Between Jan. 15-18, 13 Airmen total were trained by instructors from the National Guard Bureau at the 162nd Fighter Wing on the city’s newest asset – an in-place patient decontamination shelter for the effective decontamination of both ambulatory and non-ambulatory patients and casualties affected by chemical, biological, radiological or nuclear (CBRN) contamination.
Medical Counter (MC)-CBRN equipment packages such as this are being positioned at Air National Guard installations throughout the United States to support domestic operations involving the accidental or intentional terrorist use of CBRN materials. “They are intended to fulfill the 0-6 hour emergency response window that exists prior to the arrival and employment of more robust local, state, federal or Department of Defense CBRN assets, said Master Sgt. Cally Handa from the 162nd Bioenvironmental Engineering office.
“This is a great capability and a valuable tool that is available to our unit or that can be deployed to support other operations within the Tucson area,” said 1st Lt. Jason Gutierrez, 162nd Fighter Wing executive officer.
The MC-CBRN package received by the 162nd Fighter Wing includes a patient decontamination (PD) system, bioenvironmental engineering CBRN response equipment, triage assembly and medical supplies. The PD system is manned by 12 full-time base employees (one medical program manager and 11 non-medical full-time employees) from the wing.
Some contaminants (i.e., nerve, blood or mustard agents) do most of their damage within the first few minutes of exposure, so time is of the essence. For that reason, drill status Guardsmen are not selected for the PD teams, and additional personnel are trained as back-up.
“In the event of a CBRNE incident, the PD package will allow us to sanitize up to 100 individuals from any suspected/confirmed substance in a six hour time-line,” said Public Health NCOIC here, Master Sgt.
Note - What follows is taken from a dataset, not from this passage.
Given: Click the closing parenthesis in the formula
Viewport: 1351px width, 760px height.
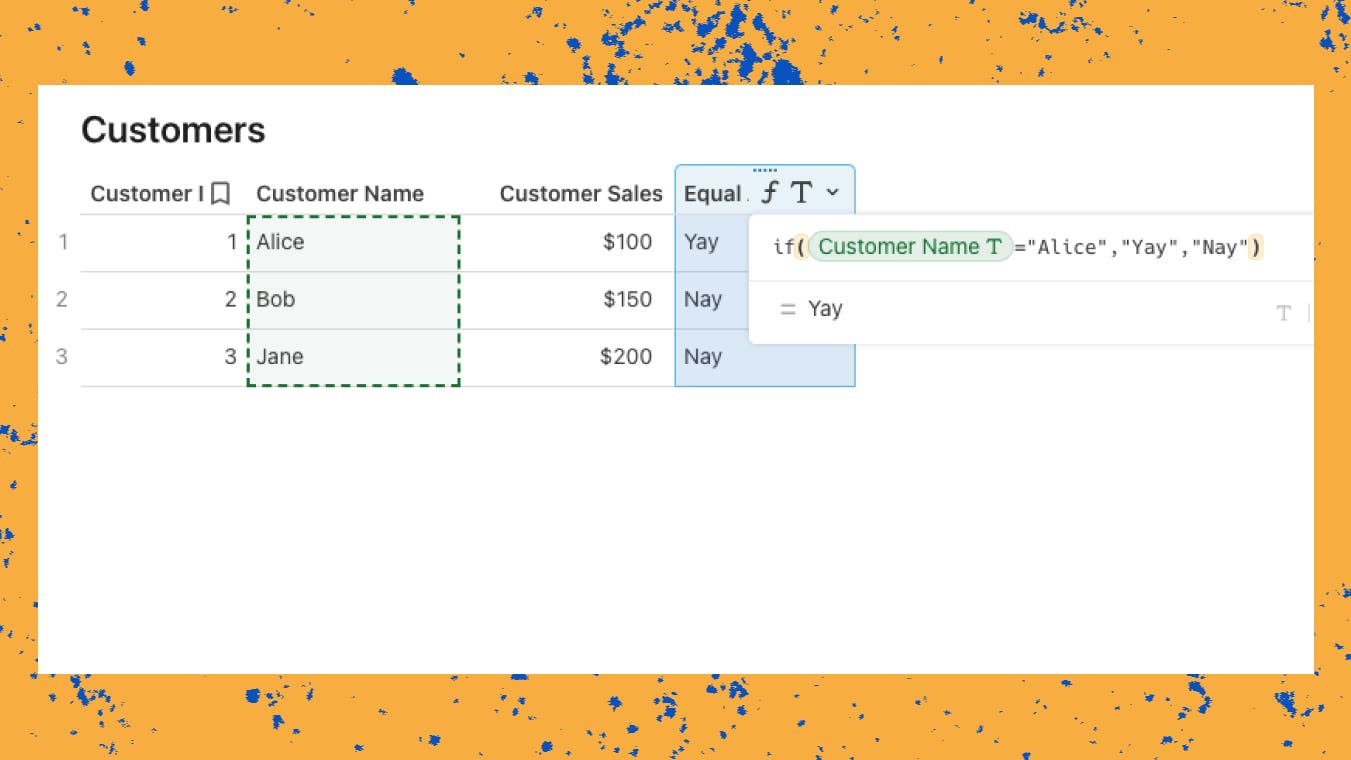Looking at the screenshot, I should point(1257,247).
Tracey Jorgensen. “Having this team of trained volunteers is really appreciated since it gives us the capability to support our base populace and the local community in the event of a CBRNE event,” she said.
The PD team trained on their operational functions of the PD, and they practiced donning their personal protective equipment (PPE) and having the shelter erected and operational within 20 minutes. The PD operates at the Medical Group or another pre-designated site.
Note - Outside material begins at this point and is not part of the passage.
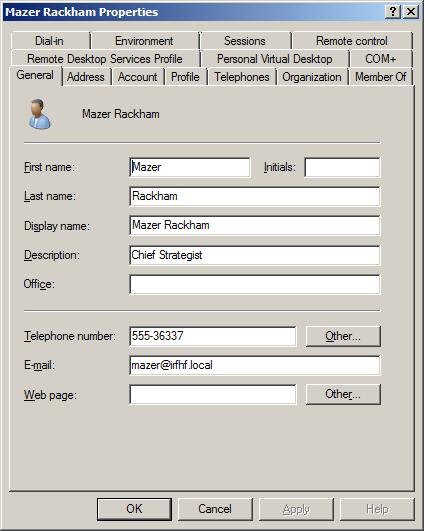Open the Organization tab
Screen dimensions: 424x531
312,77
Site selection takes into account the need for a water heater to be set up within 100 feet of a fire hydrant. The PD team was trained on the procedure for hooking up and disconnecting from the hydrant as well as how to flush the hydrant. The water heater can operate on electricity or diesel fuel. The diesel fuel must be on-hand at all times.
Patient flow through the decontamination process begins with triage at the “dirty or warm” end of the shelter. Triage is designed to provide a quick evaluation of the patient’s condition and thus establish their priority for decontamination. Following triage, patients remove clothing and valuables and begin processing from one end of the shelter through to the other. PD personnel accomplish self-decontamination before removing their own PPE.
Contaminated run-off from the operation is pumped into a bladder and contained until the level of contamination is determined. The water is disposed of in accordance with local and federal regulations based on the level of contamination.
The PD, in essence, is the “gatekeeper” during a CBRN incident, protecting the mission, the installation and personnel from contamination.